Si une horde de bêtes sauvages survenait alors que trente pour cent des hommes-bêtes étaient partis chasser, Frère Xu Chi, qui passe aux yeux des autres pour un niveau trois, aurait bien du mal à protéger Si Shuo.
Et si malheur arrivait à Si Shuo, Ji Liang n'aurait plus rien à quoi se raccrocher !
Le regard de Frère Xu Chi devint froid et lourd. Devant ces ténèbres épaisses, la prairie nocturne était silencieuse comme une bête sauvage gueule ouverte, qui attend que la proie se jette dans ses filets pour la broyer.

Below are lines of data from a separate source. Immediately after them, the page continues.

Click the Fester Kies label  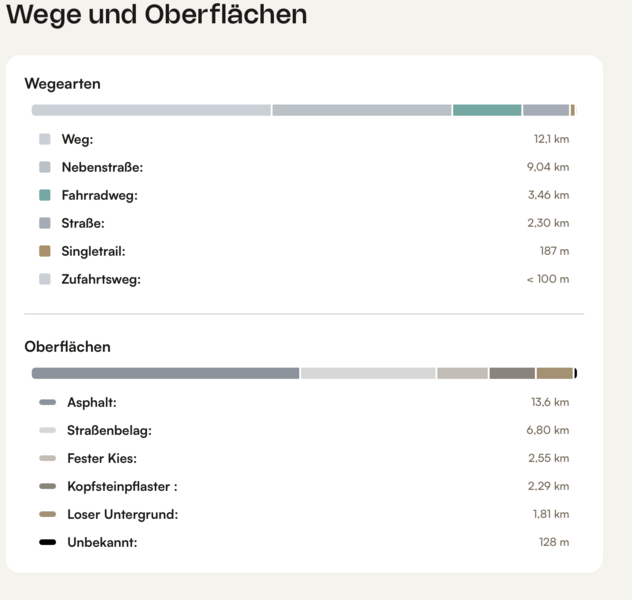pyautogui.click(x=102, y=459)
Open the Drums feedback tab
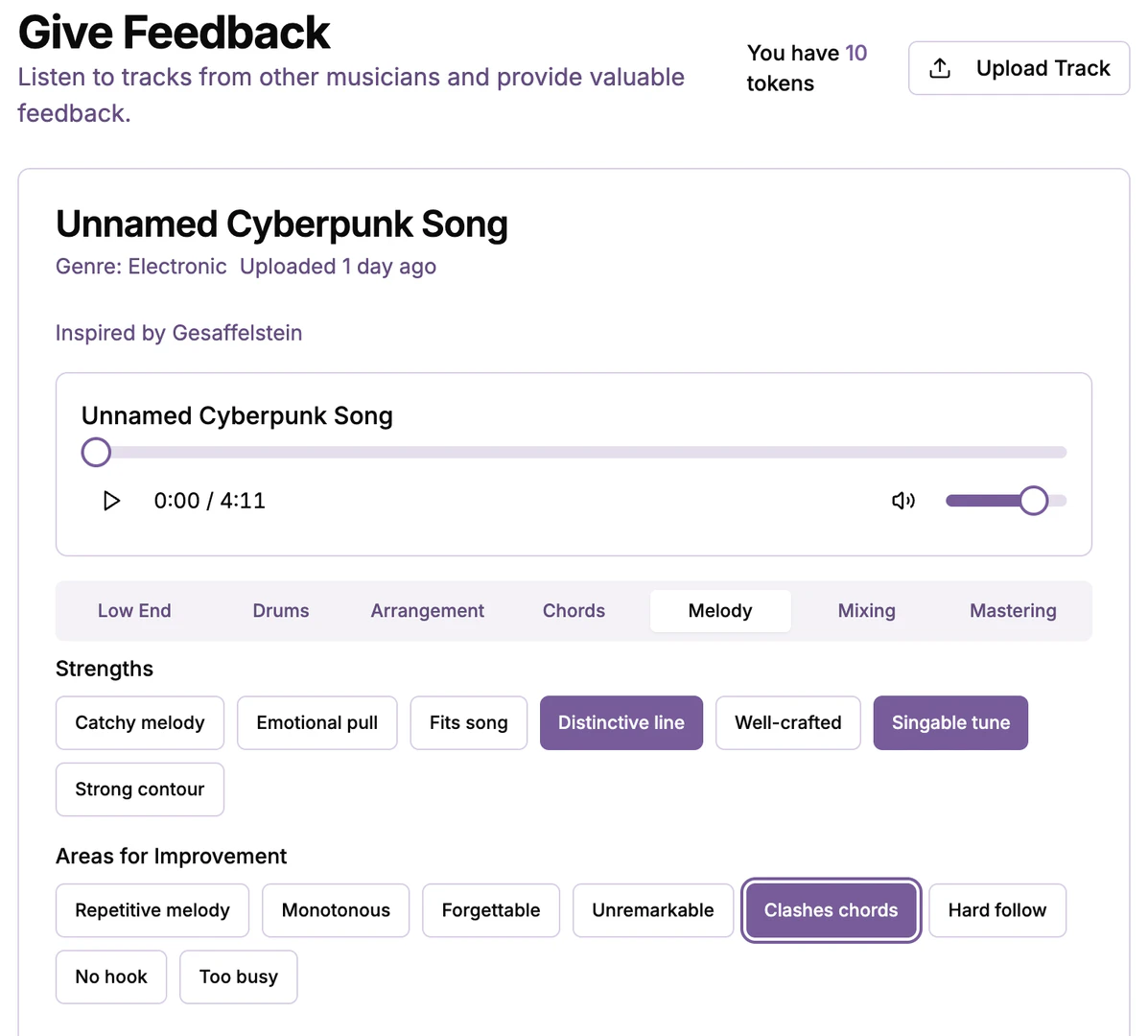The image size is (1148, 1036). coord(281,611)
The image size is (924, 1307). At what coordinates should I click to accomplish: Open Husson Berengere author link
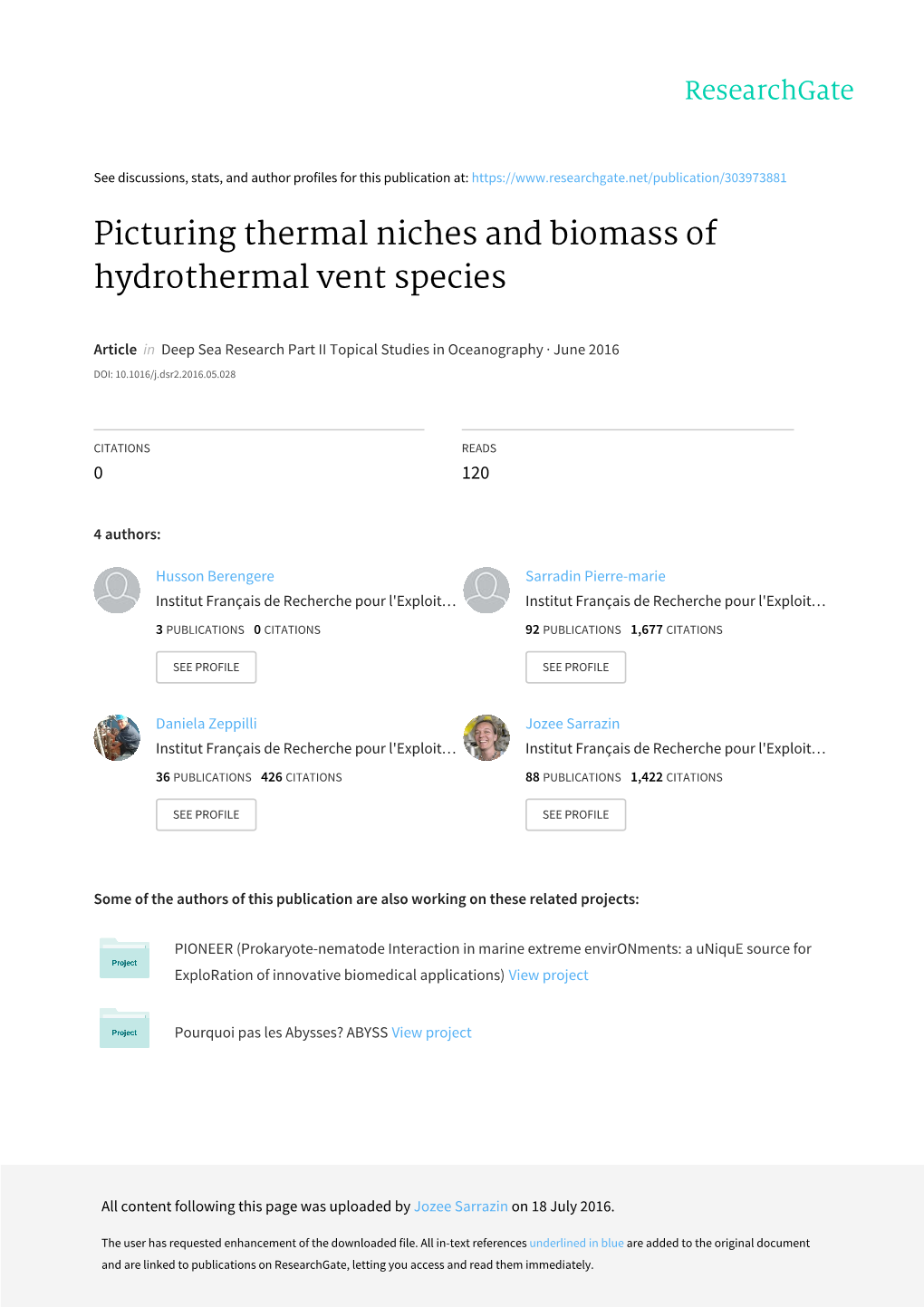(x=215, y=576)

« Les Loups Gris à Grande Queue de la prairie aiment chasser en meute, et ces bêtes-là sont particulièrement rancunières. Elles se battent jusqu'à la mort contre leurs ennemis. Même Ji Liang et moi aurions du mal à nous retirer indemnes si nous croisions une meute de taille moyenne ou plus. »
Si Shuo pinça les lèvres.
« Espérons que nous nous faisons des idées. Elle... elle n'entraînerait tout de même pas autant d'hommes-bêtes dans sa chute pour ses désirs égoïstes ? »
Frère Xu Chi l'attira contre lui et lui tapota doucement le dos.
« N'aie pas peur, Si Shuo. Je peux te protéger. N'oublie pas, j'ai des ailes ! »
Le cœur de Si Shuo restait lourd. En regardant les hommes-bêtes attablés autour du feu de camp, qui bavardaient et riaient, elle demanda à Frère Xu Chi de lever un instant la barrière de protection.
Elle prit une profonde inspiration et lança d'une voix forte, tout sourire :
« Sainte Dame Chu Man, il me semble que les deux plus forts de vos Époux-bêtes restants sont partis depuis un bon moment. »
« Ne faudrait-il pas envoyer quelqu'un les chercher ? Il y a pas mal de bêtes sauvages qui sortent la nuit dans la prairie, et elles aiment chasser en meute. Ils ne devraient pas courir partout et les attirer, si ? »
Si Chu Man osait faire cela au mépris de la sécurité de tant d'hommes-bêtes, alors Si Shuo romprait les apparences avec elle !
À ces mots, tous les hommes-bêtes tournèrent la tête vers Chu Man.
Après quelques jours de route commune, chacun surveillait de près combien d'Époux-bêtes possède une Sainte Dame et quelle est leur force.
L'expression de Chu Man se décomposa, mais elle força un sourire.
« Nous avons une grande famille, et les mâles mangent beaucoup. Wu Jun et Gan Mu ont eu peur que nous n'ayons pas assez à manger, alors ils sont partis rejoindre les hommes-bêtes qui sont allés encercler et chasser. »
« Si Shuo, je sais que tu m'en veux, mais tu ne vas pas un peu loin avec ce genre de propos ? »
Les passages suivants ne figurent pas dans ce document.